Takımın kaptanlığını yapan Emre, Macaristan maçında, çirkin hareketlerde bulunmuştu. Bundan önceki maçlarda tek şutu yoktu. Norveç karşısında kalitesini, klasını ön plana çıkardı. Şutla, çabukluğuyla patron oldu.
Biz Bosna’dan daha iyi bir takımız. Ancak, iyi takım olduğumuzu sahada göstermeliyiz. Bunun yanı sıra şans faktörü de yanımızda olmalı. Ben, Bosna maçında puan kaybedeceğimizi zannetmiyorum.
Mehmet Yıldız oynamalı Gökhan’a dokunmamalı
Fatih Terim, Bosna maçında takım tertibinde bir değişiklik yapar mı? Semih’i bir daha dener mi, yoksa Mehmet Yıldız mı oynar?

● ● ● ●

§ **İstenenler**
1) Okunacak parçaya göre Emre, Norveç karşısında nasıl patron oldu? Bir iki cümleyle açıklayın.
2) Bosna maçını konu alan futbol yazısını kaldığı yerden sürdürün.

● ● ● ●

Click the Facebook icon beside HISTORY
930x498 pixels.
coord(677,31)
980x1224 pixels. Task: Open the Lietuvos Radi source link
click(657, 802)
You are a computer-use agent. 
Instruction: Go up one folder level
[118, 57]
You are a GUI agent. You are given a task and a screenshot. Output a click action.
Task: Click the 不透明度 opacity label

● ● ● ●

§ **Son cevaplar**
1) Emre, Norveç karşısında kalitesini ve klasını ön plana çıkardı. Şutu ve çabukluğuyla patron oldu; oysa önceki maçlarda tek şutu yoktu.

2)
FATİH Terim’in enteresan fikirleri var. Kimi oynatacağını kestiremezsiniz. Bana göre işin başında Mehmet Yıldız’ı oynatmak mecburiyetindeydi. İleride tek santrfor oynuyorsan, aynı zamanda hücum yapmak istiyorsanız, oradaki oyuncunun fiziğini iyi kullanması, ikili mücadelede iyi direnmesi ve topu iyi saklaması gerekir.
Bu özelliklerin hepsi Mehmet Yıldız’da var. Semih bu tarz bir futbolcu değil. Hava topu hakimiyeti fazla değil. Ne zaman nerede duracağını iyi biliyor ve fırsatçı. Mehmet Yıldız, bu maçlar için biçilmiş kaftan. Daha önceki karşılaşmalarda şans bulamadı. Bu kez oynatılmalı diye düşünüyorum.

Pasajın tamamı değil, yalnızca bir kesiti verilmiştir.